_Tasks_
A - Using the Basin Electric extract below, decide whether each statement agrees with it: (i) Basin Electric is a North Dakota utility; (ii) Alaskans for Energy Freedom retained Fox in October 2010; (iii) Fox testified for the Sierra Club about a proposed coal-fired plant in Illinois. Answer yes or no for each, quoting the words of the extract that decide it.
B - Carry on the Basin Electric extract about Phyllis Fox below, picking up after its final sentence.

_Text extract_
+ + +
Basin Electric, a North Dakota utility, was a bit harsher:

[Phyllis Fox’s] revised estimate is riddled with errors, demonstrates a fundamental lack of engineering experience with SCR system design and appears to be driven by a single-minded goal of reducing the total annual cost of a TE-SCR by relying on the lowest cost option, regardless of whether such option is consistent with good engineering practices or consistent with actual costs for a TE-SCR system at Leland Olds Station.

Basin Electric later noted, under a subsection titled “Dr. Fox Is Unqualified and Biased”

Fox testified for the Sierra Club that SCR should be applied to a proposed Texas coal fired power plant, and testified for the Sierra Club in a challenge to the NO, emission limits for a proposed coal-fired plant in Illinois. As recently as October 2009, Fox was retained by Alaskans for Energy Freedom, d/b/a Alaska Coal, a group whose motto is “North to the Future Beyond Coal,” to provide technical advice about the Healy Coal Plant Unit 2. The group is currently circulating a petition against operation ofthat plant.

A Record of Being Wrong

Most damning of all is that fact that Dr. Fox’s cost analysis has been proven wrong on the very subject that the 10th Circuit was considering.
+ + +
_Data_

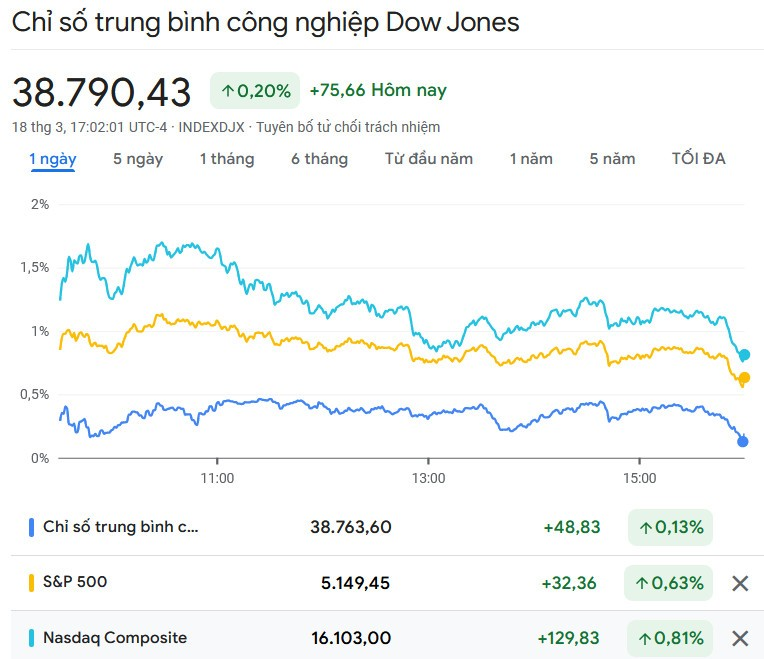
Task: Click the Nasdaq Composite row name
Action: 115,638
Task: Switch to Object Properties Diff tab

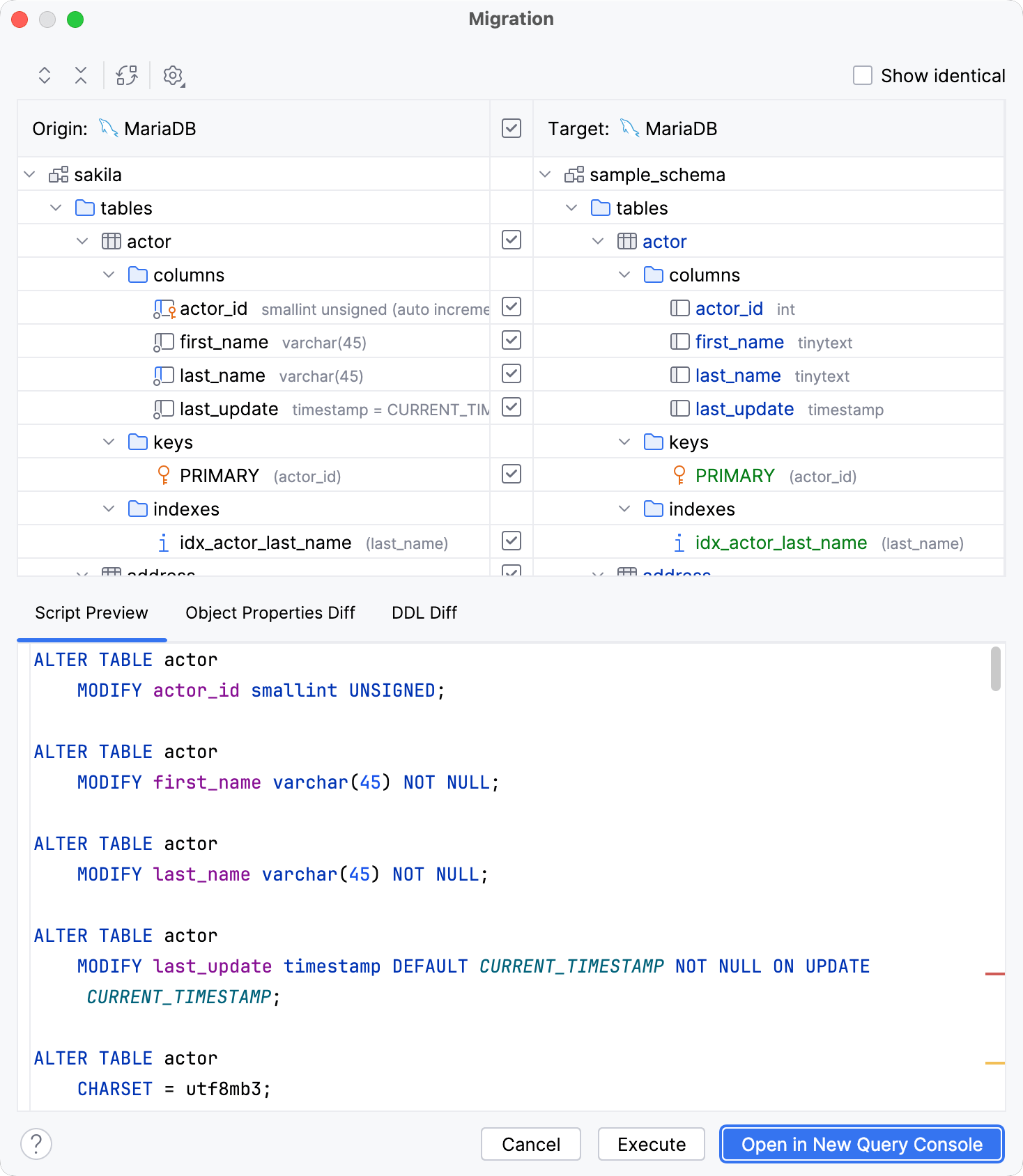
+ + +
_Per-task answers_
A -
(i) Yes: "Basin Electric, a North Dakota utility"
(ii) No: "As recently as October 2009, Fox was retained by Alaskans for Energy Freedom"
(iii) Yes: "testified for the Sierra Club in a challenge to the NO, emission limits for a proposed coal-fired plant in Illinois"

B -
As I noted above, she performed as an “independent” consultant for EPA in New Mexico and North Dakota, in addition to Oklahoma. In New Mexico, state officials estimated that BART for the San Juan Generating Station would cost $730 million; Dr. Phyllis Fox claimed it cost $340 million. And based on this, EPA disapproved New Mexico’s plan and imposed a Regional Haze federal plan in its stead. PNM subsequently solicited bids to actually build the technology. The utility received two bids, and the cheapest was $750 million!

Long story short: Congress wanted States to call the shots on Regional Haze. EPA justified a disapproval of Oklahoma’s Regional Haze plan based on the work of a supposedly “independent” consultant, who, in fact, is biased. More to the point, this “independent” witness has been proven wrong in a parallel situation that, in a logical world, would undermine her credibility.

It was a close decision, with two judges siding against one. The dissenting judge, moreover, was forceful. So I’ve not lost all hope of successful appeal.